“Righteousness exalts a nation, but sin is a reproach to any people.” —Proverbs 14:34
The Penn State scandal is so disturbing that it’s hard to even write about. When I first heard Joe Paterno had been fired, I thought and wrote that perhaps it was an overreaction on the part of Penn State’s board of trustees. But as I read more about some of the details of the case, I quickly realized I was wrong. As it turns out, Paterno is a split legal hair away from being guilty of covering up a heinous crime spree that staggers the moral imagination of the average American.
As we all know by now, in 2002, assistant football coach Mike McQueary, then a graduate assistant at Penn State, allegedly saw defensive coordinator Jerry Sandusky sodomizing a 10-year-old boy in the locker-room shower. To McQueary’s credit, he immediately reported the incident to Coach Paterno.
However, one of the questions people are asking is: Should McQueary, who was then 28 years of age, have gone to the police instead of, or in addition to, telling Paterno? Probably. But I’m willing to stretch my moral slack cutter enough to believe that the youthful McQueary was probably panicked about witnessing such an unfathomable crime and rationalized that he had done his duty by reporting it to the head coach.
Paterno, in turn, reported the incident to Athletic Director Timothy Curley. The same question applies: Should Paterno have gone to the police instead of, or in addition to, telling Curley? Here I have a problem with cutting JoePa much slack.
At the time, Paterno was a 73-year-old prominent role model who had been the head of one of the most prestigious college football programs in the United States for nearly four decades. I’m at a loss to understand why he didn’t follow up, and follow up, and continue to follow up in an effort to find out what action was being taken against Sandusky. (According to the grand jury indictment of Sandusky, “it was within The Second Mile Program that Sandusky found his victims.” Sandusky founded the charity to help troubled youths.)
If Paterno did not follow up, he is an accomplice to the cover-up of a horrific crime. On the other hand, if he did follow up and was told that the university was not going to press charges against Sandusky, he had a moral obligation to take action on his own. And, again, if he did not take such action, he was guilty of repressing information about a serious crime.
Curley and Gary Schultz, Penn State’s senior vice president for finance and business, did not report the incident to the police, but did ban Sandusky from bringing children into the Penn State locker room. By definition, not notifying the authorities amounted to obstruction of justice, a felony that has put many a high-profile person behind bars.

####################

Exercise requirements:
(a) In the Penn State commentary, to whom did Paterno report the incident?
(b) Name every person the Penn State commentary mentions by name.
(c) Write a continuation of the Penn State commentary, starting after its final sentence.
The records have no connection to the Penn State commentary.

####################

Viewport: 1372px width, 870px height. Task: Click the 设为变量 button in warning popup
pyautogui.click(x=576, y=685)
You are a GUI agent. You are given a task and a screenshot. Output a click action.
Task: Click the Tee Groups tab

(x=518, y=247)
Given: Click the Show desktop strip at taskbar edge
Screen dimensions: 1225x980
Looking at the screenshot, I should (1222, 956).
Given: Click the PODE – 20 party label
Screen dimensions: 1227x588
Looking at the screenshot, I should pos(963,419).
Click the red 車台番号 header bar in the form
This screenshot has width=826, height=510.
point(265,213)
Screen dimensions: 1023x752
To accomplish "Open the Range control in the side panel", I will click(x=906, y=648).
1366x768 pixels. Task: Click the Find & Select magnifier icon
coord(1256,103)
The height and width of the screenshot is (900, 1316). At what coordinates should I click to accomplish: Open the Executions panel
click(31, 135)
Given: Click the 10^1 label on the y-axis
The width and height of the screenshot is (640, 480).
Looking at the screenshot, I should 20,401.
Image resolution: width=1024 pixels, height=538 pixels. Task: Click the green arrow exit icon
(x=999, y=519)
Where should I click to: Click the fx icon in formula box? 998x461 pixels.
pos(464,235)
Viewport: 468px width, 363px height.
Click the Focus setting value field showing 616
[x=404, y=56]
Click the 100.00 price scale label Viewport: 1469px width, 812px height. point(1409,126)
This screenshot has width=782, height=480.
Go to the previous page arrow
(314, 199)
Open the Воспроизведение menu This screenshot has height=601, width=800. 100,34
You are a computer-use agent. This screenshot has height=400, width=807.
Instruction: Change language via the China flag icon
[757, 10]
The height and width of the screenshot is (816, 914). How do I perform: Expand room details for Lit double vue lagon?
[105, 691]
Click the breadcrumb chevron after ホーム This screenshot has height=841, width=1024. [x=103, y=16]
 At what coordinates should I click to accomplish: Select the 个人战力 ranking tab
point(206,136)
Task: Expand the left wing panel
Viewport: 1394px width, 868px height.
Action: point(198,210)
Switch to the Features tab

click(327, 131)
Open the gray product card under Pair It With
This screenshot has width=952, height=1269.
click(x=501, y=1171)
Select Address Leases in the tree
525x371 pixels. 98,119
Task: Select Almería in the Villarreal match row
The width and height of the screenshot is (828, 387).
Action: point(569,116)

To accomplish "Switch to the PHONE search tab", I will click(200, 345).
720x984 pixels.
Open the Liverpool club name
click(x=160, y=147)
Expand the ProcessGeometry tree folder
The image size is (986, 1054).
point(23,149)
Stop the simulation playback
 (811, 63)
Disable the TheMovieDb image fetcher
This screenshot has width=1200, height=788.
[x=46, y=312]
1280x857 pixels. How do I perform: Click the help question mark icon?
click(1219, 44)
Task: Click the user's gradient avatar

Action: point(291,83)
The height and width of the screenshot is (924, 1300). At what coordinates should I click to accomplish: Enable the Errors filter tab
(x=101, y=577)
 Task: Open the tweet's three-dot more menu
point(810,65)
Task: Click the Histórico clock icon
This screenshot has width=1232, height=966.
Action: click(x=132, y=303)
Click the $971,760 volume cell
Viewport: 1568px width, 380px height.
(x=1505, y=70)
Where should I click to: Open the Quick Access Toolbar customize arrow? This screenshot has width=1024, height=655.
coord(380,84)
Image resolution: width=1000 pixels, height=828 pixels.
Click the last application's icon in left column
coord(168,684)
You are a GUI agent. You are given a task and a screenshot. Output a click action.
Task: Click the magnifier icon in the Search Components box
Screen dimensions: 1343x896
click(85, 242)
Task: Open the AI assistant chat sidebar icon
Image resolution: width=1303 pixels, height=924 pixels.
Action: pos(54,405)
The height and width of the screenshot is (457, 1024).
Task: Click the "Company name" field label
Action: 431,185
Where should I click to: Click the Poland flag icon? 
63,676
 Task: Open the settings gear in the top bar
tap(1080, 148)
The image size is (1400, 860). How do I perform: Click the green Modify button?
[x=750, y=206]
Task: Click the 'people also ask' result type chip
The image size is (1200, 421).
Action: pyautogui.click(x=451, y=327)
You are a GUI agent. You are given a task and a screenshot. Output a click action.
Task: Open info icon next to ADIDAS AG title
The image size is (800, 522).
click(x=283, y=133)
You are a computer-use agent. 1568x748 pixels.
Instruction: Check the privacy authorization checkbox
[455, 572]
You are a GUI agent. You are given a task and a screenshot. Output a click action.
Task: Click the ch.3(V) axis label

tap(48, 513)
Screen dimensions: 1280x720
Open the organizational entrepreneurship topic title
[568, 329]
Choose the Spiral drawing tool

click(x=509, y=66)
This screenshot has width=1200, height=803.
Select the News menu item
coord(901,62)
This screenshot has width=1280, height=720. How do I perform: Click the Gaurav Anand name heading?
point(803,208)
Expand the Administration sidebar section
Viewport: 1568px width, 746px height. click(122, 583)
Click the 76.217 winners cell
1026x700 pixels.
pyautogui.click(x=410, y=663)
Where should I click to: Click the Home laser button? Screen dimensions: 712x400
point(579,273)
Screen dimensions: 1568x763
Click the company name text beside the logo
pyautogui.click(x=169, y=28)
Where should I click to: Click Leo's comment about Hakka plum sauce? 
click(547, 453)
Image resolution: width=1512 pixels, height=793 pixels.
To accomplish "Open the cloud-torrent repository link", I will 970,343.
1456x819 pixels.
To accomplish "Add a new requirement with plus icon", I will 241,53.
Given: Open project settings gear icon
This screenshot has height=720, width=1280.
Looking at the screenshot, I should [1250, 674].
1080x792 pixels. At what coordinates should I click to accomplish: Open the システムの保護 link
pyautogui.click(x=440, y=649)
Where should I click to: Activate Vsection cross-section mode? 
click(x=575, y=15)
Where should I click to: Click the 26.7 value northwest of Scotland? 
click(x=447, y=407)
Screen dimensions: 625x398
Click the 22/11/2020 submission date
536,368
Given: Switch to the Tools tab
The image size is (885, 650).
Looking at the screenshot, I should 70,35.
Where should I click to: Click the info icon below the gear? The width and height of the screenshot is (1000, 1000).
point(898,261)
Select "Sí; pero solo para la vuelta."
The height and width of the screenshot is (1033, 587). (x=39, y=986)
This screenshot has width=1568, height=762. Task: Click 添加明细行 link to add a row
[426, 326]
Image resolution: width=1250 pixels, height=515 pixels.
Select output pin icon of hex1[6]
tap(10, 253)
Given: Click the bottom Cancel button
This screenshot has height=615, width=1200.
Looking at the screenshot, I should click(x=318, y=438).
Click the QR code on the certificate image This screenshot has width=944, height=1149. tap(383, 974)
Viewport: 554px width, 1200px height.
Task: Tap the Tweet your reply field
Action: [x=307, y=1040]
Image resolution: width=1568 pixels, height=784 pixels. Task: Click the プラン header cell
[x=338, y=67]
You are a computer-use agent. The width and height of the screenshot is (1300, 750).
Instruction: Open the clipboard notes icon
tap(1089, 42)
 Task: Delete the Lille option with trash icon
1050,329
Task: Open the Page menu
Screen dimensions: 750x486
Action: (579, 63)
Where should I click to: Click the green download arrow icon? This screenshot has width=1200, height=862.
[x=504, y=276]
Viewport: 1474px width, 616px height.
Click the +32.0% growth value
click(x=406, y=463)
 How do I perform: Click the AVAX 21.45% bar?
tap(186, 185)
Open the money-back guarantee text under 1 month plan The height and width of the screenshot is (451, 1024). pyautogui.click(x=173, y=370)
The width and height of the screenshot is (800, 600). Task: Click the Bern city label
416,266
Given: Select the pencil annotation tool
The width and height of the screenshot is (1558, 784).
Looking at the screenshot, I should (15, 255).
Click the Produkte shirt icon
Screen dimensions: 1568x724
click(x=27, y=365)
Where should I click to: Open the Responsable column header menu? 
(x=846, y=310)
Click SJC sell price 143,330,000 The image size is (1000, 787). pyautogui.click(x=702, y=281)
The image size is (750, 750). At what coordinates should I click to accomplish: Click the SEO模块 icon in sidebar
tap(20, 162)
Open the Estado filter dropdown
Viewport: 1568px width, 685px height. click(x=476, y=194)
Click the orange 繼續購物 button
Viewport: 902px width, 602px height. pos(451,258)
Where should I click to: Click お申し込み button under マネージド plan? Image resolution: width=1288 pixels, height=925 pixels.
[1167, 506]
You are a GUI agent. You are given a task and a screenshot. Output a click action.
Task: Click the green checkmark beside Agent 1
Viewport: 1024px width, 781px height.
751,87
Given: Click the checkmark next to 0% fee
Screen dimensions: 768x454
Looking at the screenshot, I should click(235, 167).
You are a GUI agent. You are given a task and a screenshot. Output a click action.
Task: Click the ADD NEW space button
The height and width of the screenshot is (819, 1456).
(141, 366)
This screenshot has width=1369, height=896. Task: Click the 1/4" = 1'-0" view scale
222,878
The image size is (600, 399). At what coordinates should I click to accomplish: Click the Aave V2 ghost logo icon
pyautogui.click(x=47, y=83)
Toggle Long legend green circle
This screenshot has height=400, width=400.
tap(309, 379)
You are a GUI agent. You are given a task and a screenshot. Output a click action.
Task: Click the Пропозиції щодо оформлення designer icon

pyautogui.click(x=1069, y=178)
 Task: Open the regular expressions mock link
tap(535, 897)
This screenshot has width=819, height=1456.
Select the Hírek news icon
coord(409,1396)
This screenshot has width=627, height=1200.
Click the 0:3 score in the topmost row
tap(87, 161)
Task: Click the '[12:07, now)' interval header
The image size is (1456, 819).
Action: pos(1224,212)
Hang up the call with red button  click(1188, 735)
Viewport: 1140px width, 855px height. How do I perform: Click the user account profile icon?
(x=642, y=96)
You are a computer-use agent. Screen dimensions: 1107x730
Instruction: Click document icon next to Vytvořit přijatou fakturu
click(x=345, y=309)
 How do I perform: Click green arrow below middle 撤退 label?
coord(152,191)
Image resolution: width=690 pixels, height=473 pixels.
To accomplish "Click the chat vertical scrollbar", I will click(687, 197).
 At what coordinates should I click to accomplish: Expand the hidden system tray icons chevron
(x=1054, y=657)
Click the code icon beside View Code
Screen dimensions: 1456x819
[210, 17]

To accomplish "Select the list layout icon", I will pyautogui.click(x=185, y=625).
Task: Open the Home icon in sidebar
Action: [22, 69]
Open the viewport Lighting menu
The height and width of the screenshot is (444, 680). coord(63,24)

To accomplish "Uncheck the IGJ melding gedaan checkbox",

####################

The responses:
(a) Paterno reported it to Athletic Director Timothy Curley.

(b) Joe Paterno, Mike McQueary, Jerry Sandusky, Timothy Curley, Gary Schultz

(c)
The Penn State embarrassment brings back memories of another iconic football coach, Woody Hayes, who was fired from Ohio State University the morning after he shocked the sports world by punching a Clemson player during the 1978 Gator Bowl. What was different in the Hayes case, however, was that there was no crime charged and his inappropriate behavior was witnessed by a stadium full of fans and millions of television viewers.
The issue is much bigger than coaches like Paterno and Hayes, who believe that winning football games is the most important thing in life. The broader issue is the deification of college sports by millions of mindless fans, which sends a bad signal to students who are supposed to be focused on getting a good education.
This is a larger issue than Joe Paterno or Penn State. It’s an issue revolving about the state of our colleges and universities today. n the Duke lacrosse case, the very first advice a dean gave to the lacrosse players -- threatened with possible indictment on first-degree rape charges -- was not to tell their parents. The next advice was not to get attorneys. (And the dean giving this advice was herself a member of the Bar.)
The primary goal was to keep the story out of the news. That would be best for Duke. (It was clearly not in the best interest of the players.) When the university learned the players had in fact gotten attorneys, its displeasure was palpable.
Thereafter, Duke did its utmost to wash its hands of its falsely accused students — the better to demonstrate that it had nothing to do with any possible racism, sexism, hubris, or privileged class status supposedly revealed by the case. The university president, Richard Brodhead, kept an antiseptic distance from the lacrosse players: he never communicated with them; he refused to look at evidence of their innocence; he turned down requests to meet with their parents. They became anathema to him — and it was important that they be publicly seen to be an anathema to Duke. Duke's reputation before the community required it.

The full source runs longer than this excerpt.